• **GIVEN TEXT**:
>>>

3. Duties, Obligations and Responsibilities of Executive. Executive shall be employed as Title, reporting to such persons as may be designated by the Company at the Company’s discretion. Executive shall assume such responsibilities and perform such duties in connection with Executive’s position as shall from time to time be assigned to Executive. Executive shall devote his best efforts to faithfully discharging the duties, obligations and responsibilities as an employee of the Company as those duties, obligations and responsibilities are defined by the Company or as may be subsequently modified by the Company. Executive shall perform such duties to the best of Executive’s ability, experience, and talents, all to the reasonable satisfaction of the Company. Such duties shall be rendered at such place or places as the Company shall specify. Executive shall have such authority and power (and only such authority and power) as are inherent in the undertakings applicable to Executive’s position and necessary to carry out the duties required of Executive hereunder. Executive shall devote Executive’s entire working time, attention, and energies to the business of the Company and shall accept compensation from no other corporation, firm, partnership, or organization in return for services performed by Executive. Executive may engage in civic or community service activities, so long as such activities do not interfere with Executive’s ability to comply with this Agreement and are not otherwise in conflict with the policies or interests of the Company.

<<<

• **ROWS**:
>>>

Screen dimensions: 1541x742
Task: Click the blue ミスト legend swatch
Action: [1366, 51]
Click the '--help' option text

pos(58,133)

<<<
>>>

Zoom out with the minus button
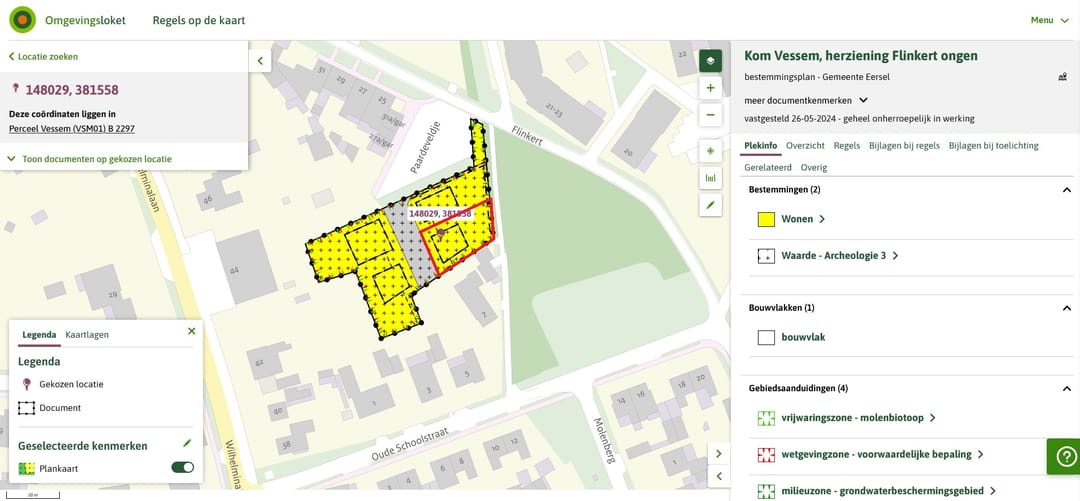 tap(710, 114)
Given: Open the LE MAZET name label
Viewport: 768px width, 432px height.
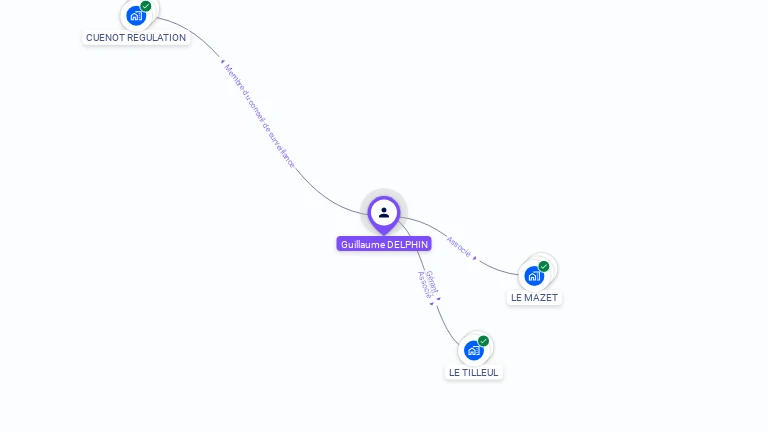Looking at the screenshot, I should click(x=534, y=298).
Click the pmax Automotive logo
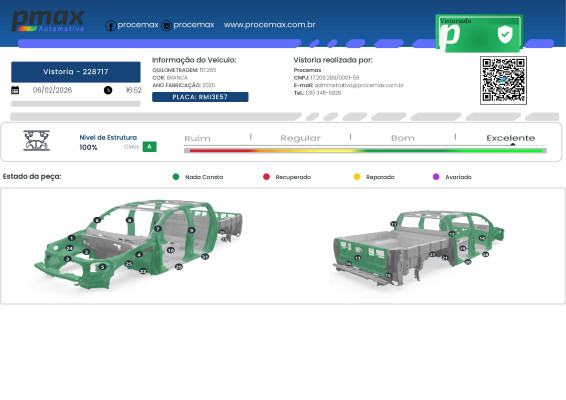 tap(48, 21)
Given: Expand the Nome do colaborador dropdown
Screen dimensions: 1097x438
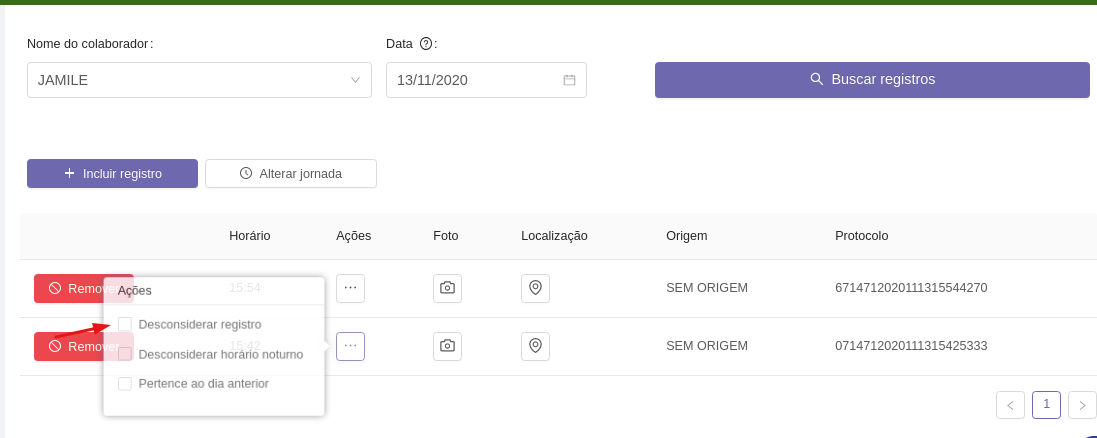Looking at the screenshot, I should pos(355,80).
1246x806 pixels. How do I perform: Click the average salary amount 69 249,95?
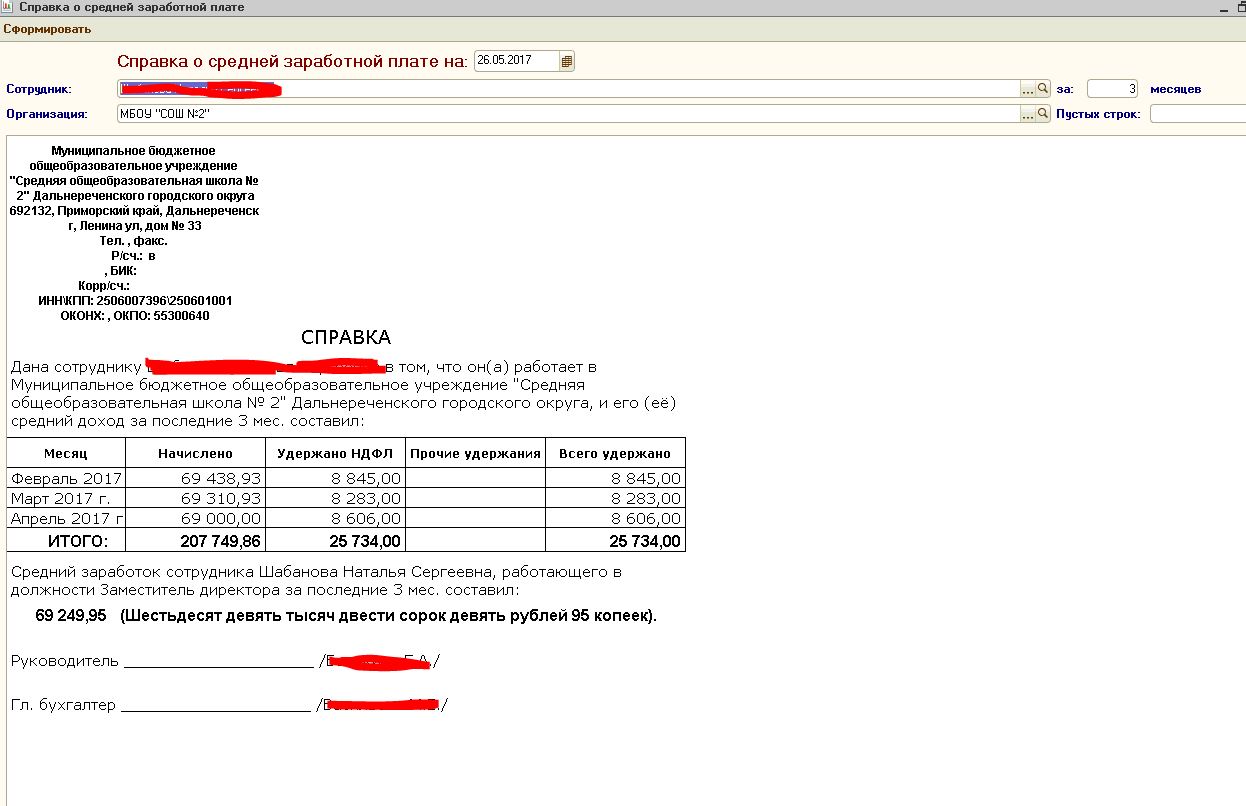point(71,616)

<<<

• **WHAT THIS TASK INVOLVES**:
Pull out the full clause on the executive's duties and copy it word for word.

• **CORRECT ANSWER**:
3. Duties, Obligations and Responsibilities of Executive. Executive shall be employed as Title, reporting to such persons as may be designated by the Company at the Company’s discretion. Executive shall assume such responsibilities and perform such duties in connection with Executive’s position as shall from time to time be assigned to Executive. Executive shall devote his best efforts to faithfully discharging the duties, obligations and responsibilities as an employee of the Company as those duties, obligations and responsibilities are defined by the Company or as may be subsequently modified by the Company. Executive shall perform such duties to the best of Executive’s ability, experience, and talents, all to the reasonable satisfaction of the Company. Such duties shall be rendered at such place or places as the Company shall specify. Executive shall have such authority and power (and only such authority and power) as are inherent in the undertakings applicable to Executive’s position and necessary to carry out the duties required of Executive hereunder. Executive shall devote Executive’s entire working time, attention, and energies to the business of the Company and shall accept compensation from no other corporation, firm, partnership, or organization in return for services performed by Executive. Executive may engage in civic or community service activities, so long as such activities do not interfere with Executive’s ability to comply with this Agreement and are not otherwise in conflict with the policies or interests of the Company.